What you will do
Print exactly what appears from the line containing "This screenshot has" through the final line of the data below, pictures excluded.

===

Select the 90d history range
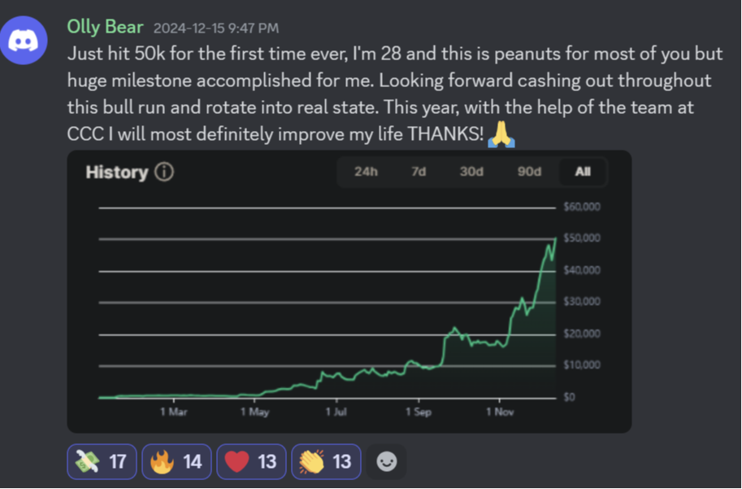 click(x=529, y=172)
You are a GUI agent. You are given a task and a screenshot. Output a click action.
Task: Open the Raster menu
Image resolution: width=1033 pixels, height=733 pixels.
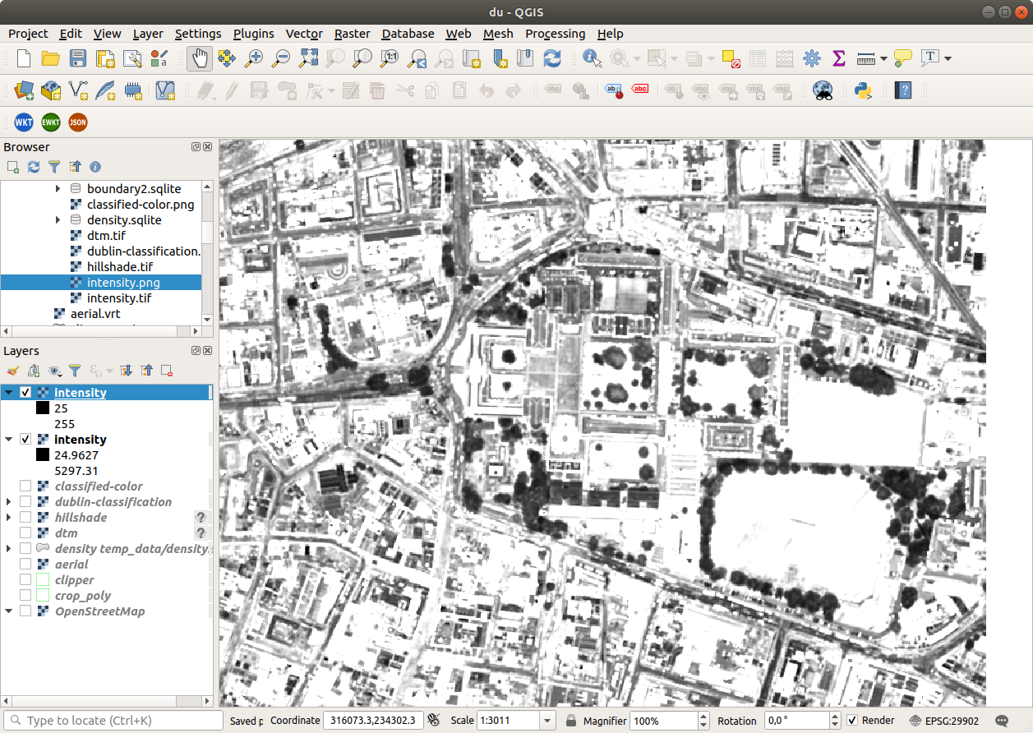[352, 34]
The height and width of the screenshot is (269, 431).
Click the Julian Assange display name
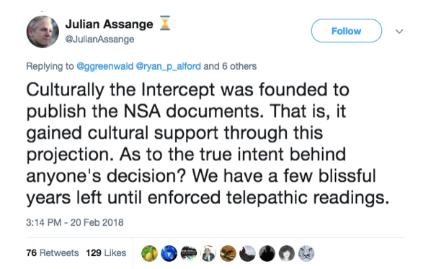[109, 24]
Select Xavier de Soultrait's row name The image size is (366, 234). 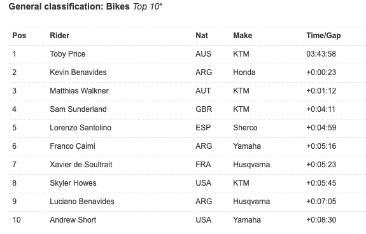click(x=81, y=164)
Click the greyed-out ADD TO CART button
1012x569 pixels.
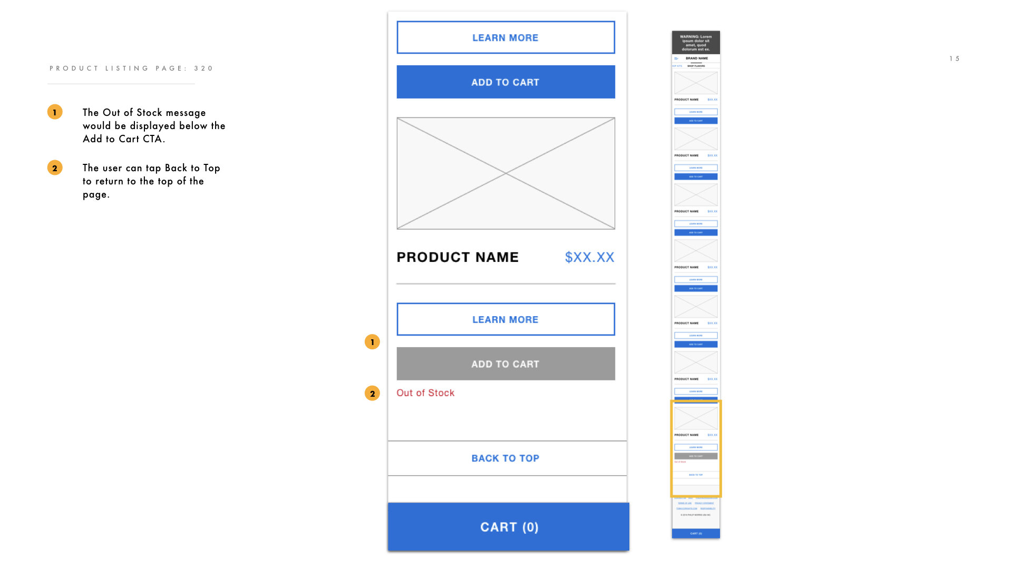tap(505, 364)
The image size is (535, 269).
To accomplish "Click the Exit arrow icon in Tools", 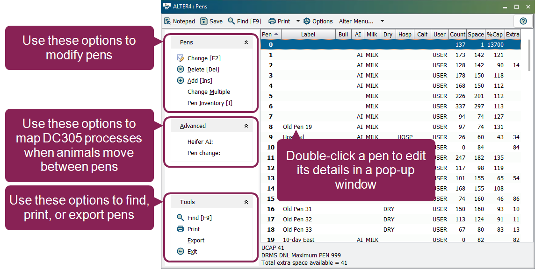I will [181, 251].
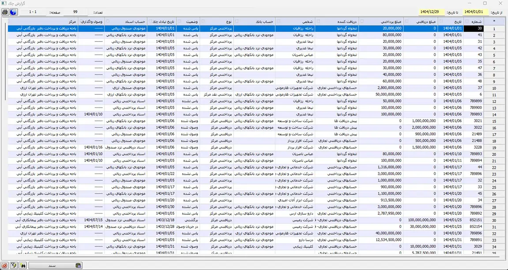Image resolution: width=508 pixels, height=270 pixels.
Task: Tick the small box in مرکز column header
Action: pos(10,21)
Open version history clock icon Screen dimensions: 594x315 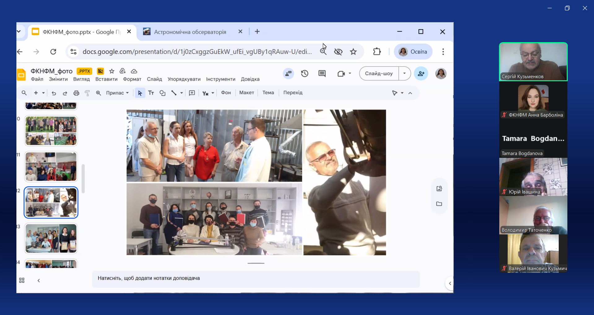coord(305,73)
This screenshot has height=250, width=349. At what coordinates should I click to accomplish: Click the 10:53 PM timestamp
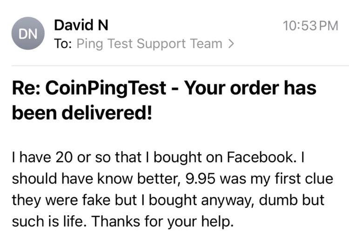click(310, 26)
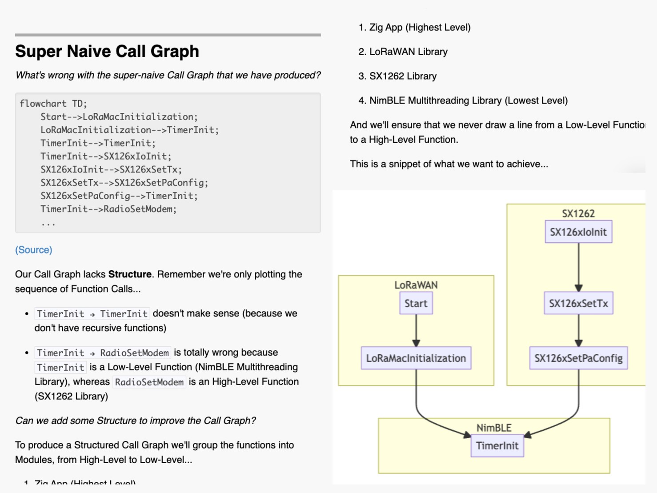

===

Response to the task
This screenshot has height=250, width=349. At what coordinates should I click to accomplish: Click the 10:53 PM timestamp
click(310, 26)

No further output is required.